Liveness and Readiness Failing Together: Why Startup Probes Exist

3:22 AM. API service, both probes share a /health endpoint, a developer renamed it to /api/v1/health in a "cleanup" PR that also passed review. Readiness fails at T+8, traffic drains, Service endpoints go empty, the loadbalancer starts returning 503 to every request. At T+14 liveness trips its threshold and the kubelet SIGKILLs the container. Container restarts, same renamed route, same failure, same outage. The dashboard looks like the service has been unplugged. Two kubelet controllers are arguing about whether this pod should even exist, and I have to untangle which failure came first before I can stop the bleeding.

The scenario

◆ DAY 7 · APP · PROBE COMPARISON

Two probes, two behaviours. One gates traffic. One gates restarts.

Readiness and liveness probes look identical in YAML but have completely different consequences when they fail.
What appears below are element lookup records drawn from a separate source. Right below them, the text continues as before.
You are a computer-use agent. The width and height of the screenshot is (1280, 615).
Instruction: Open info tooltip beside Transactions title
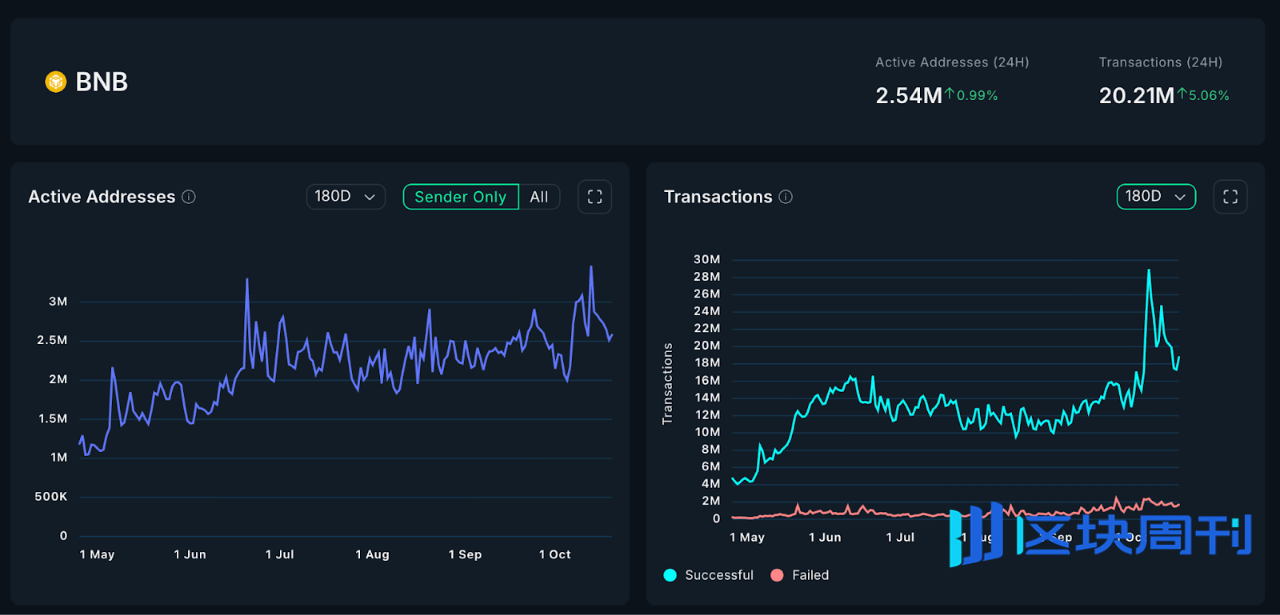(786, 197)
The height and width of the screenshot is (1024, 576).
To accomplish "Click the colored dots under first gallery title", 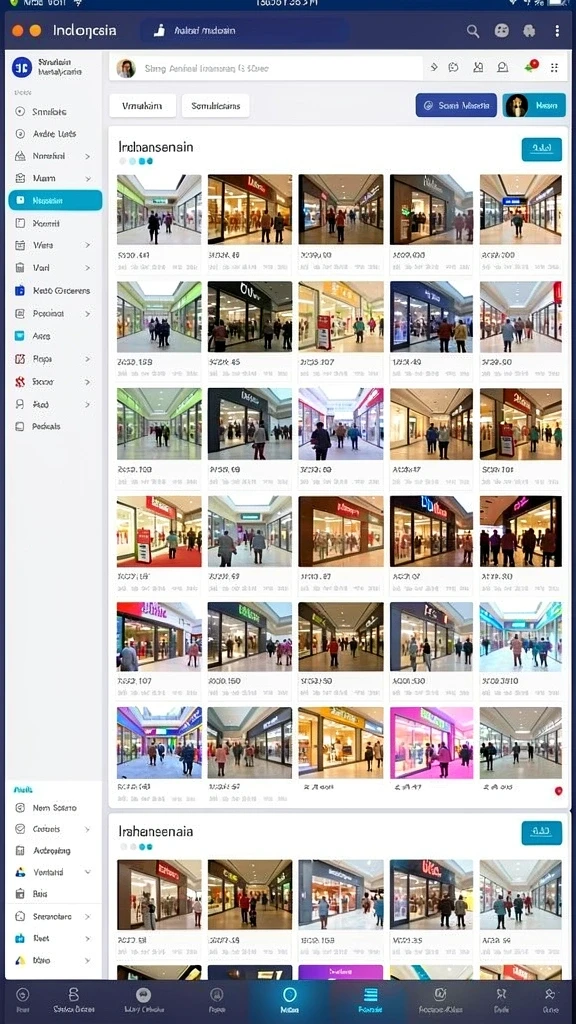I will coord(136,161).
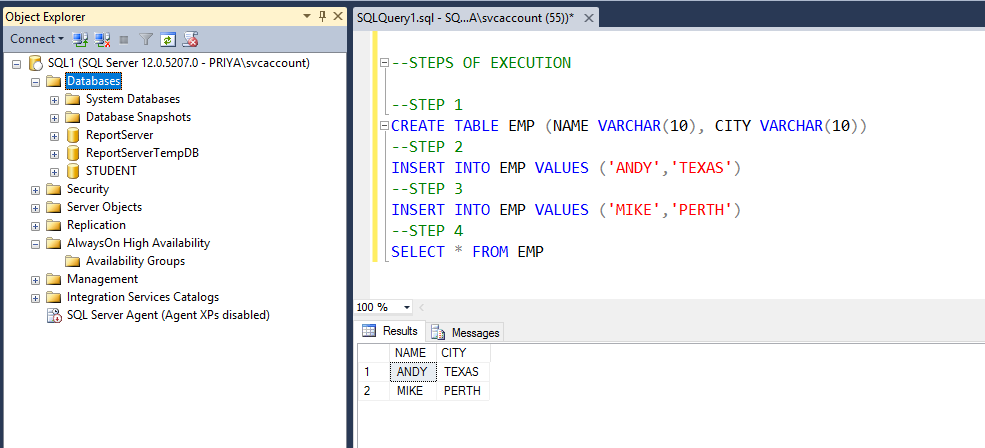Select the SQL Server Agent node icon
Screen dimensions: 985x448
click(x=54, y=315)
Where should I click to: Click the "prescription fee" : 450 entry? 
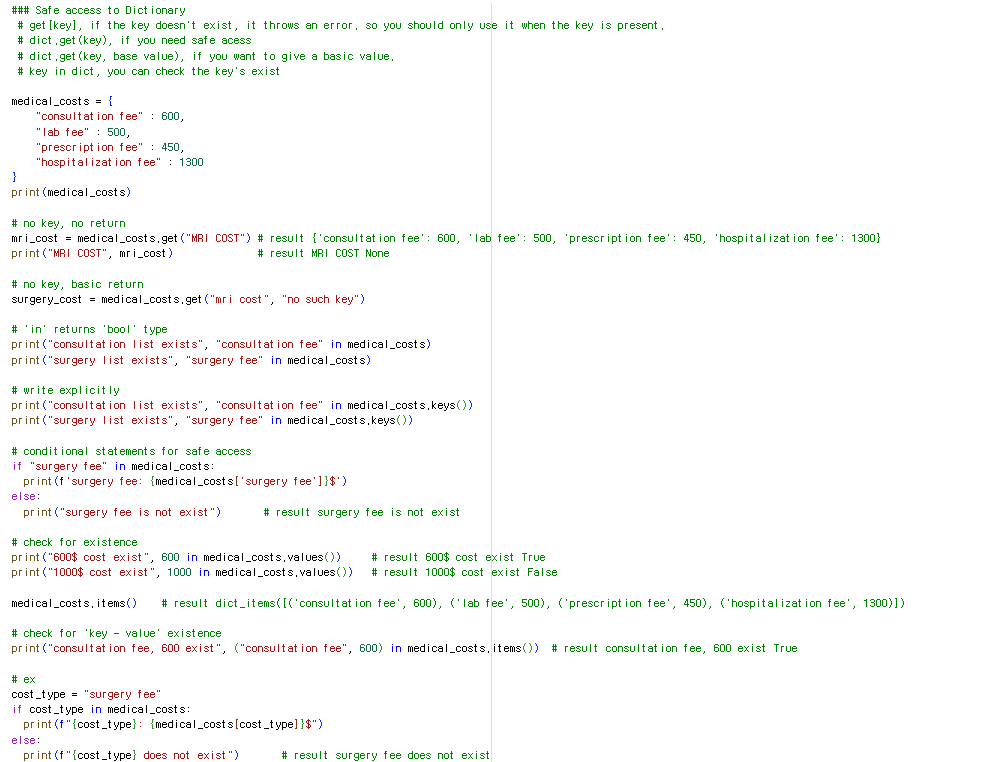tap(110, 148)
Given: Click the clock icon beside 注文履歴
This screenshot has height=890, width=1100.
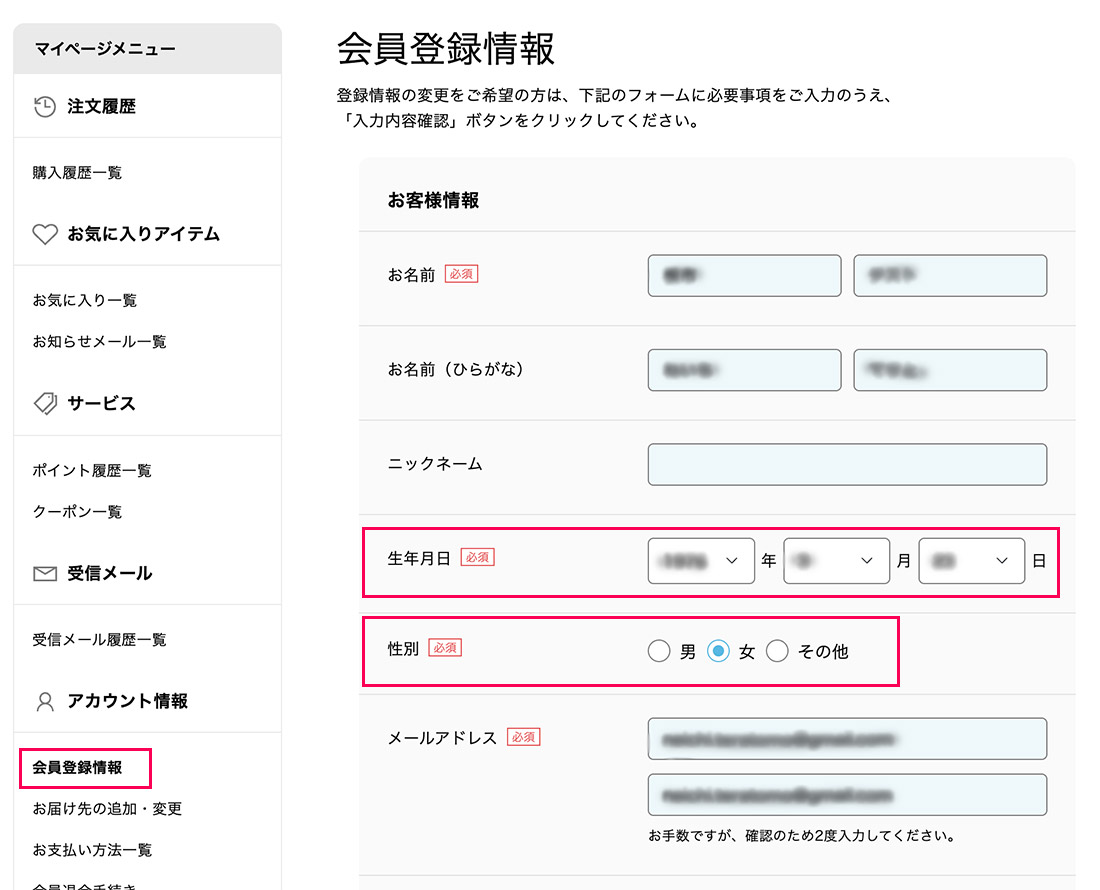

Use the wrong one and you either take traffic during a deploy or restart-loop a pod that is perfectly healthy.

FIGURE07 / 35

Readiness failure: pod stays alive

kubelet sets Ready=False on the PodCondition. The process keeps running — no kill, no restart. The pod can recover without kubelet touching it if the probe starts passing again.

Removed from Endpoints — traffic drains

The Endpoints controller watches PodConditions. A Ready=False pod moves to notReadyAddresses. kube-proxy removes its iptables/IPVS rules. No traffic reaches the pod until it passes again.

Liveness failure: kubelet kills the container

After failureThreshold consecutive failures kubelet sends SIGTERM, then SIGKILL after terminationGracePeriodSeconds. The container is restarted per restartPolicy. Every liveness kill increments restartCount.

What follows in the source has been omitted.